Emergence of divergent Zaire ebola virus strains in Democratic Republic of the Congo in 2007 and 2008

Abstract

Background: Zaire ebolavirus was responsible for 2 outbreaks in Democratic Republic of the Congo (DRC), in 1976 and 1995. The virus reemerged in DRC 12 years later, causing 2 successive outbreaks in the Luebo region, Kasai Occidental province, in 2007 and 2008.

Methods: Viruses of each outbreak were isolated and the full-length genomes were characterized. Phylogenetic analysis was then undertaken to characterize the relationships with previously described viruses.

Results: The 2 Luebo viruses are nearly identical but are not related to lineage A viruses known in DRC or to descendants of the lineage B viruses encountered in the Gabon-Republic of the Congo area, with which they do, however, share a common ancestor.

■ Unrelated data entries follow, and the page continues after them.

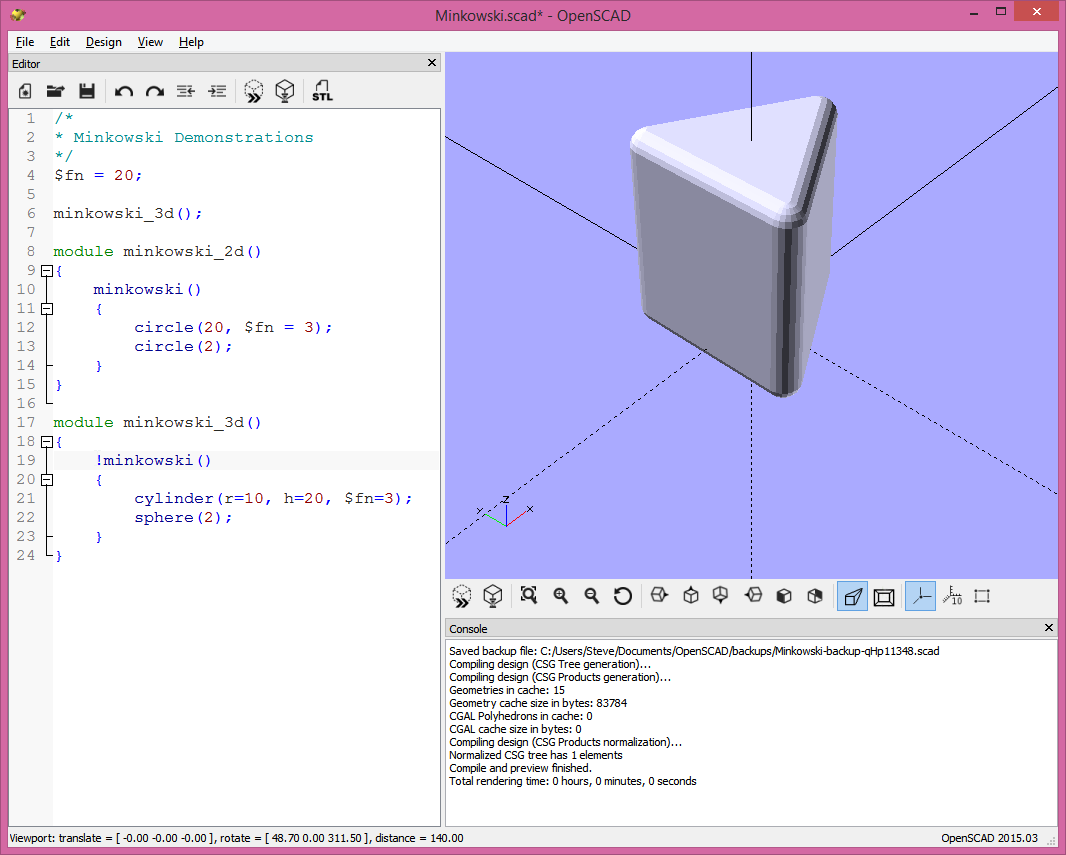This screenshot has width=1066, height=855.
Task: Collapse the minkowski_3d module code block
Action: coord(46,441)
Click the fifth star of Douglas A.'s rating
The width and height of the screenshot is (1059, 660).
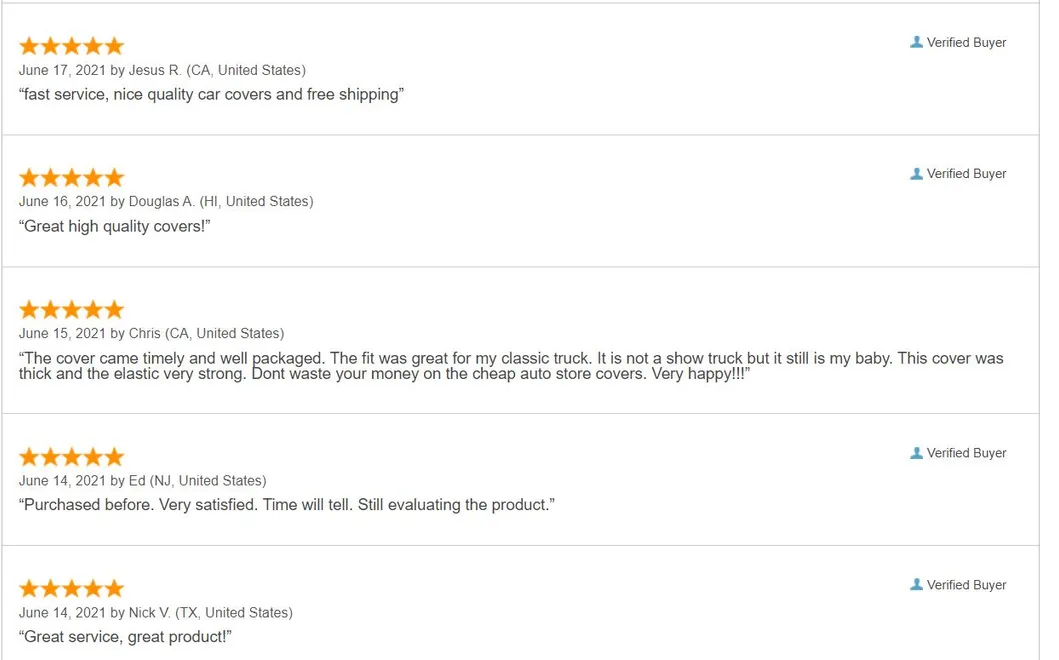114,178
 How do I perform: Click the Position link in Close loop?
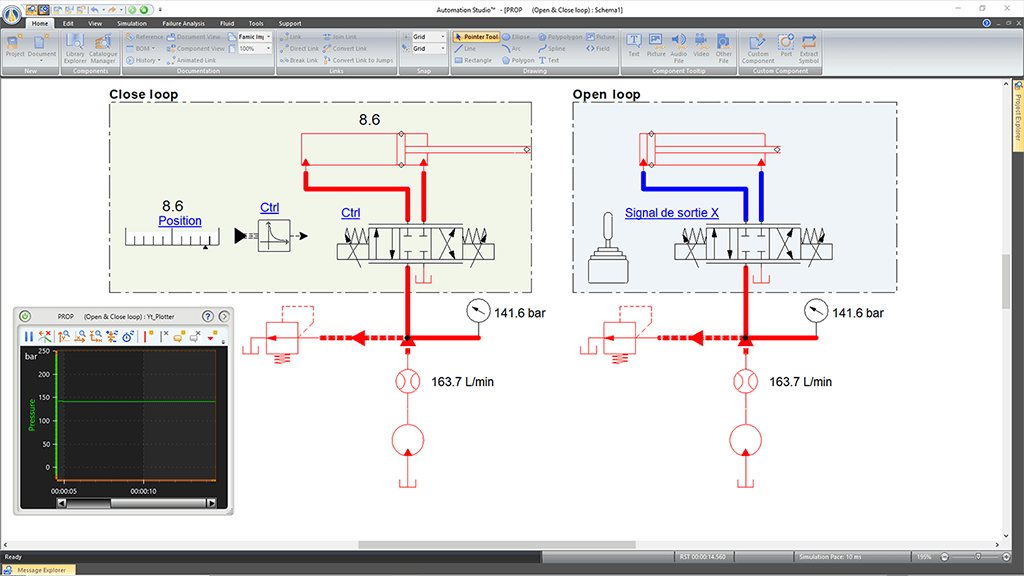click(180, 221)
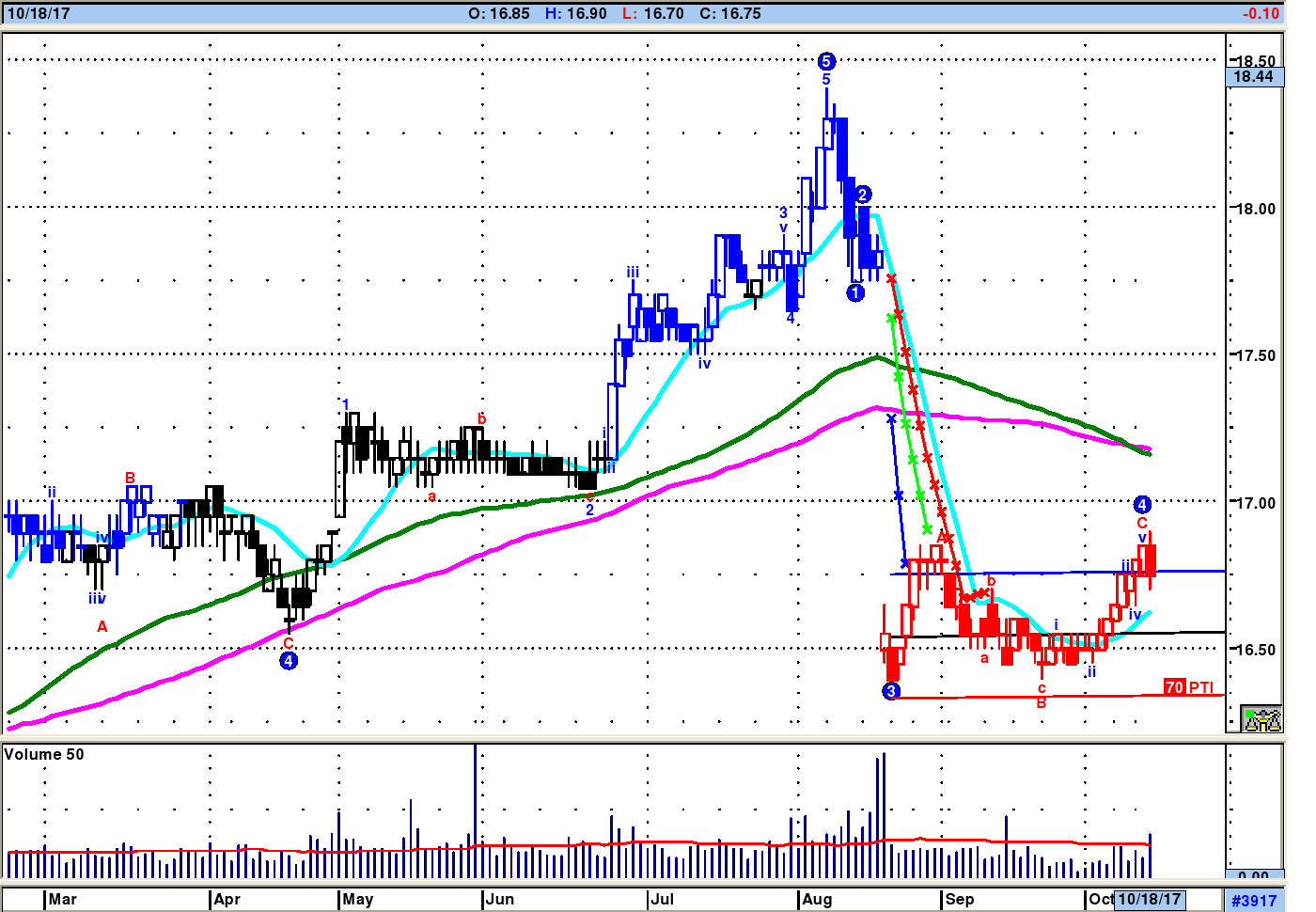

Conclusions: Our findings strongly suggest that the Luebo 2007 outbreak did not result from viral spread from previously identified foci but from an independent viral emergence. The previously identified epidemiological link with migratory bat species known to carry Zaire ebolavirus RNA support the hypothesis of viral spillover from this widely dispersed reservoir. The high level of similarity between the Luebo2007 and Luebo2008 viruses suggests that local wildlife populations (most likely bats) became infected and allowed local viral persistence and reemergence from year to year.

Figure 1.

Zaire ebolavirus (ZEBOV) outbreak locations since 1976. The Minkebe National Park (Gabon) and Odzala National Park (Republic of the Congo) are in green.

Figure 2.

Zaire ebolavirus (ZEBOV) p-distances with respect to Luebo 2007 and Luebo 2008 sequences. Available complete sequences were first aligned for comparison with Luebo viruses. The p-distances between Yambuku 1976 and Kikwit 1995 are reported for reference (in blue). Complete GP coding sequences and partial NP coding sequences were then added to compare distances between Luebo viruses and other group A, B, and R partially characterized strains. NCR:, noncoding regions.

Figure 3.

Bayesian phylogenies inferred from NP sequences, representing a consensus tree without molecular clock assumption (A) and a maximum clade credibility tree inferred under a ’dated tips’ molecular clock model (B ). Côte d’Ivoire ebolavirus (CIEBOV) and Bundibugyo Ebola virus (BEBOV) sequences were included as outgroups. Green: group A strains; red: group B strains; blue: group R strains. Branch support in form of Bayesian posterior probabilities is indicated above branches. In panel B, purple bars indicate the upper and lower limits of the 95% highest posterior density interval for estimated node ages.

Figure 4.

Bayesian phylogenenies inferred from GP sequences, representing a consensus tree without molecular-clock assumption (A) and a maximum clade credibility tree inferred under a ’dated tips’ molecular-clock model (B ). Côte d’Ivoire ebolavirus (CIEBOV) and Bundibugyo Ebola virus (BEBOV) sequences were included as outgroups. Green: group A strains; red: group B strains; blue: group R strains. Bayesian posterior probabilities are indicated above branches. In panel B, purple bars indicate the upper and lower limits of the 95% highest posterior density interval for estimated node ages.

Figure 5.

Zaire ebolavirus (ZEBOV) epizootics and human outbreaks (red line) are reported, along with outbreaks due to other Ebolavirus species (grey line). Time of occurrence of the main genetic events in Zaire ebolavirus (ZEBOV) evolution are reported in red; MRCA: most recent common ancestor. SEBOV: Sudan ebolavirus; CIEBOV: Côte d’Ivoire ebolavirus; BEBOV: Bundibugyo Ebola virus.